-- What you are asked to do --
Beginning at the line that includes "Chewie (192, 2055)" in the entries below, print each line exactly as it appears, through the last one.

### Material provided

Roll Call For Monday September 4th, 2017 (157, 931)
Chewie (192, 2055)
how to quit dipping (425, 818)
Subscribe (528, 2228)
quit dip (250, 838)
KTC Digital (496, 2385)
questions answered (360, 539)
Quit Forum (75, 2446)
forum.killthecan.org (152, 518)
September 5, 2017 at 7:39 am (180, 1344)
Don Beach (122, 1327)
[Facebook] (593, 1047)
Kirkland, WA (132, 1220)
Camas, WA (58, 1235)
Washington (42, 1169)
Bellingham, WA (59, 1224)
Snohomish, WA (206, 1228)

######

-- Finished task --
Chewie (192, 2055)
how to quit dipping (425, 818)
Subscribe (528, 2228)
quit dip (250, 838)
KTC Digital (496, 2385)
questions answered (360, 539)
Quit Forum (75, 2446)
forum.killthecan.org (152, 518)
September 5, 2017 at 7:39 am (180, 1344)
Don Beach (122, 1327)
[Facebook] (593, 1047)
Kirkland, WA (132, 1220)
Camas, WA (58, 1235)
Washington (42, 1169)
Bellingham, WA (59, 1224)
Snohomish, WA (206, 1228)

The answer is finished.